The relationship between the material and the image has become part my paintings:


Material language/painterly qualities & the image


The image collapses, is disrupted and there is suggestion through aesthetic conventions held by viewer.

Material: gesture, arrangement, colour & surface the paint

Truth as a Critical Practice

In brief, an interpretation of Ruskin's moral ideas about truth in painting into an awareness and understanding of the contemporary context and the history of painting and creating work in this context of the past & present, creating a complex, in a ruskininan way truthful, discourse

Referencing

My paintings engage with their own visual history and instigate a conflict between image and medium. Through disruption to the surface and the use of gesture I aim to keep my paintings shifting between states of clarity and painterly intangibility. References gathered from various sources are secreted within the canvas and the reappraisal of nature as data generates curious abstract interventions.

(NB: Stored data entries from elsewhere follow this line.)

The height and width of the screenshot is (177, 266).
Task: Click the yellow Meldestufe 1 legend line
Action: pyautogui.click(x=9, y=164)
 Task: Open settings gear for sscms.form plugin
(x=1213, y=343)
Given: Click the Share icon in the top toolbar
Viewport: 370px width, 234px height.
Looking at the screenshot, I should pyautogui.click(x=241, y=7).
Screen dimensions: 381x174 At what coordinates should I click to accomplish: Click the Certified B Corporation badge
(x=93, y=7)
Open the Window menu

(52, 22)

Untitled. Oil on canvas 36 x 24"


The abstract organism

The abstract 'motif' as found in Kandinksy can be translated historically into paint's material autonomy.

What I mean to say is, now are these motifs images in themselves or still expressive gestures,

they have a historical context which makes this less clear.

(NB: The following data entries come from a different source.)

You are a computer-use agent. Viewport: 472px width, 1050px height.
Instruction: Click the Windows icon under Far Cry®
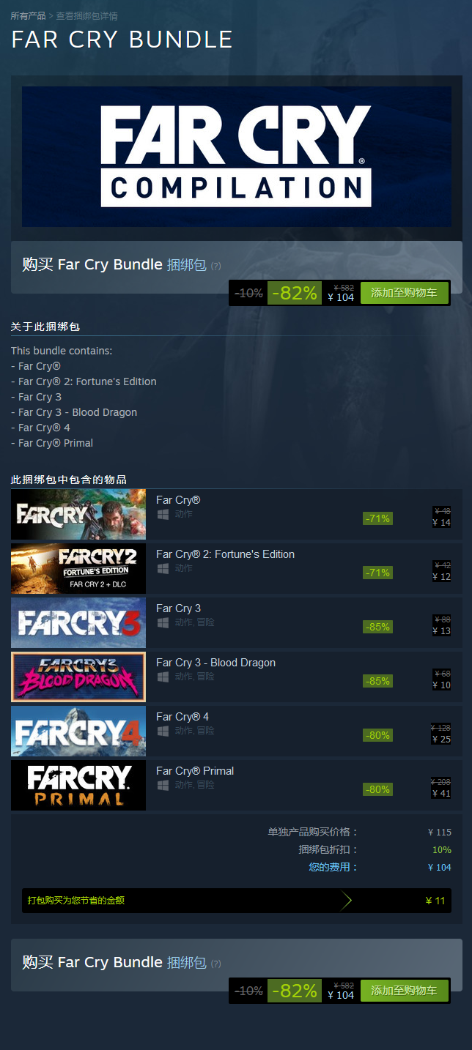pos(163,514)
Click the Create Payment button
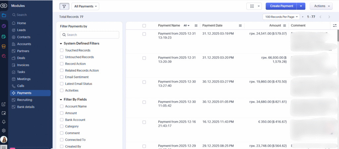 pyautogui.click(x=281, y=6)
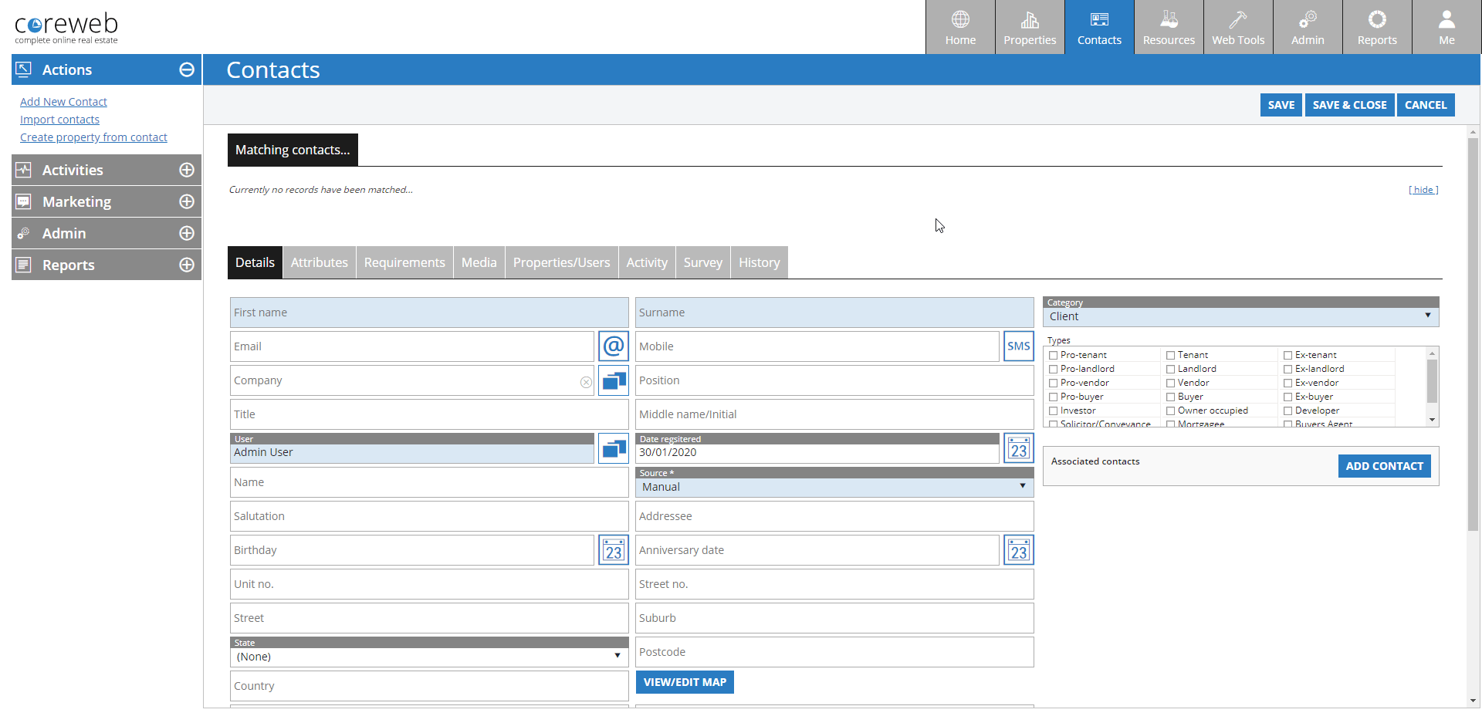Open the Category dropdown showing Client
This screenshot has height=723, width=1482.
point(1240,316)
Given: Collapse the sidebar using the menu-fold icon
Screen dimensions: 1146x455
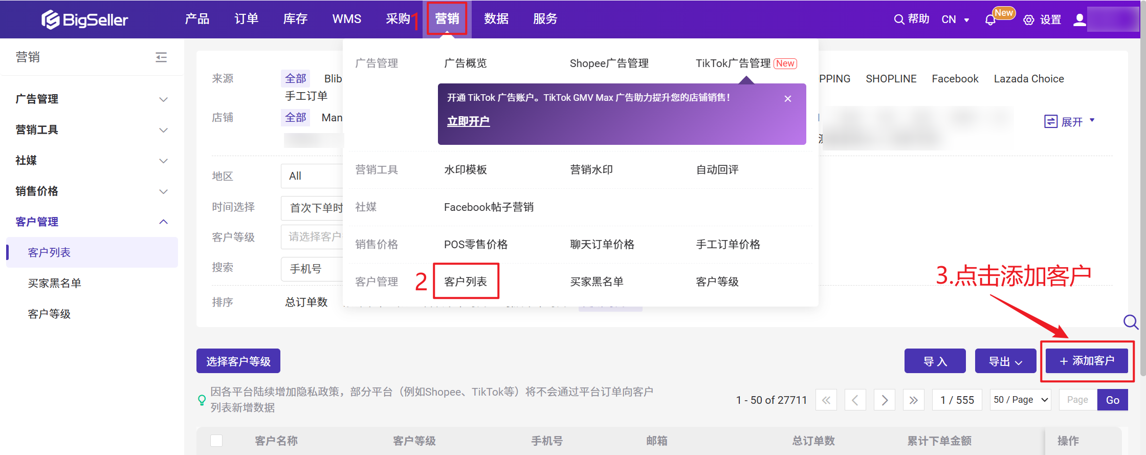Looking at the screenshot, I should coord(161,57).
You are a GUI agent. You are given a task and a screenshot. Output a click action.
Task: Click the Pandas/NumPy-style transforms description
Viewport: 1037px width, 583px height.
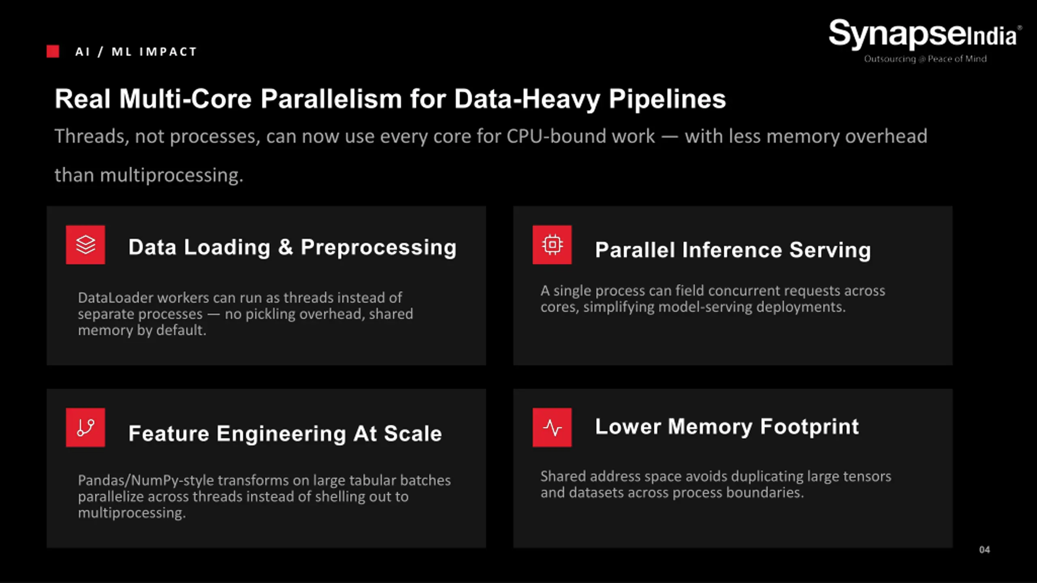tap(264, 496)
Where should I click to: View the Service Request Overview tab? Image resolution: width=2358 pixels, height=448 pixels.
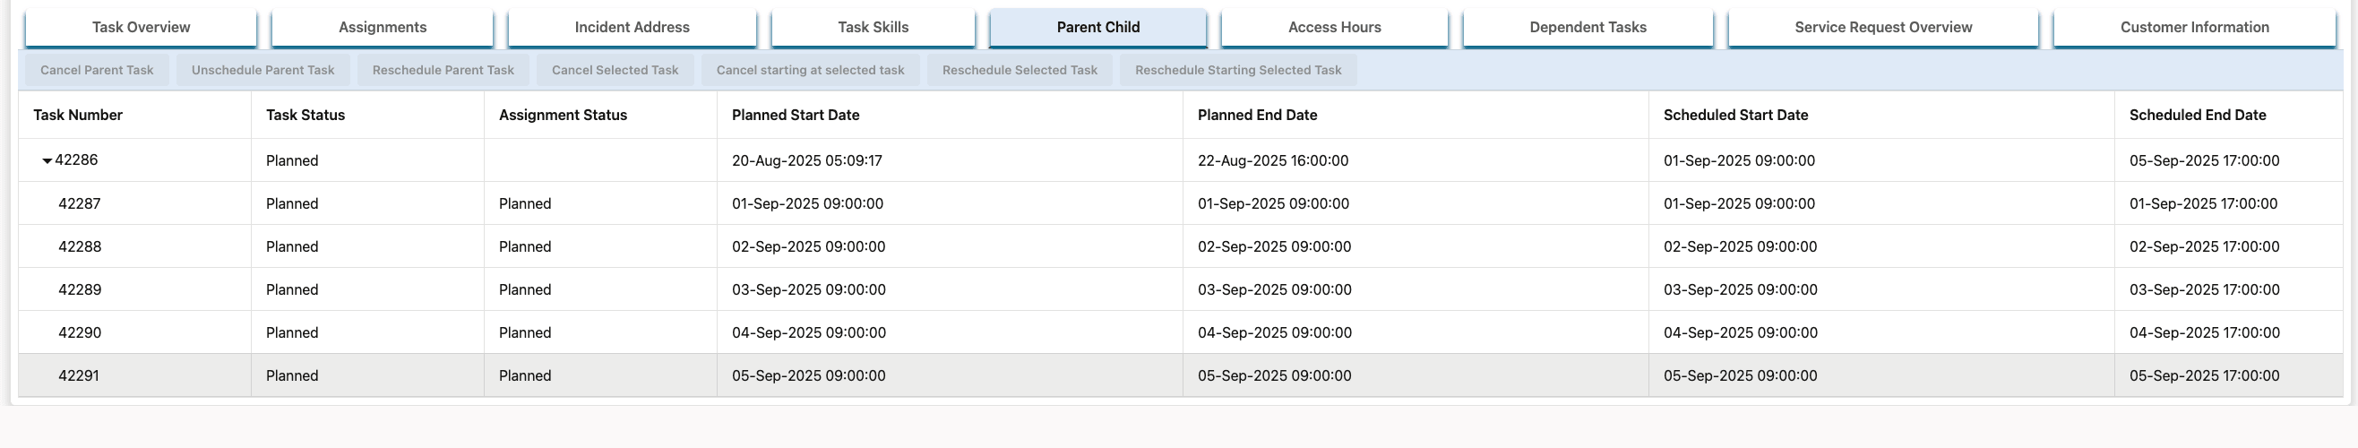[x=1883, y=27]
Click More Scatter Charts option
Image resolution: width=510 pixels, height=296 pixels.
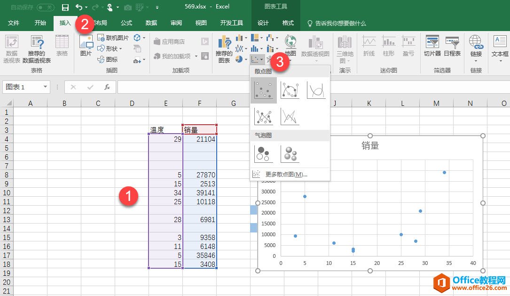tap(286, 174)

The translation is in allowing paint to function autonomously as a material life-form on the canvas

This allows it to reassert itself away from this historical dogma.

The relationship between this painterly "organism" and the image it cohabits the canvas with

There is a surface layer and a depth/content. Either may carry images on and within them.

Perhaps the picture plane is built up of dimensions/slides with different events going on in them

One may be the landscape another a figure, another non-representational they bleed between each other or show through holes/transparency

The image collapses, the image rebuilds this is a cycle that goes on in viewing the painting

There is a shift between recognisable and non-representational the conventions found in the viewers mind help the work do this - it is relational in this respect.




Chemtrails & Untitled. Oil on prepared panel 36 x 24 "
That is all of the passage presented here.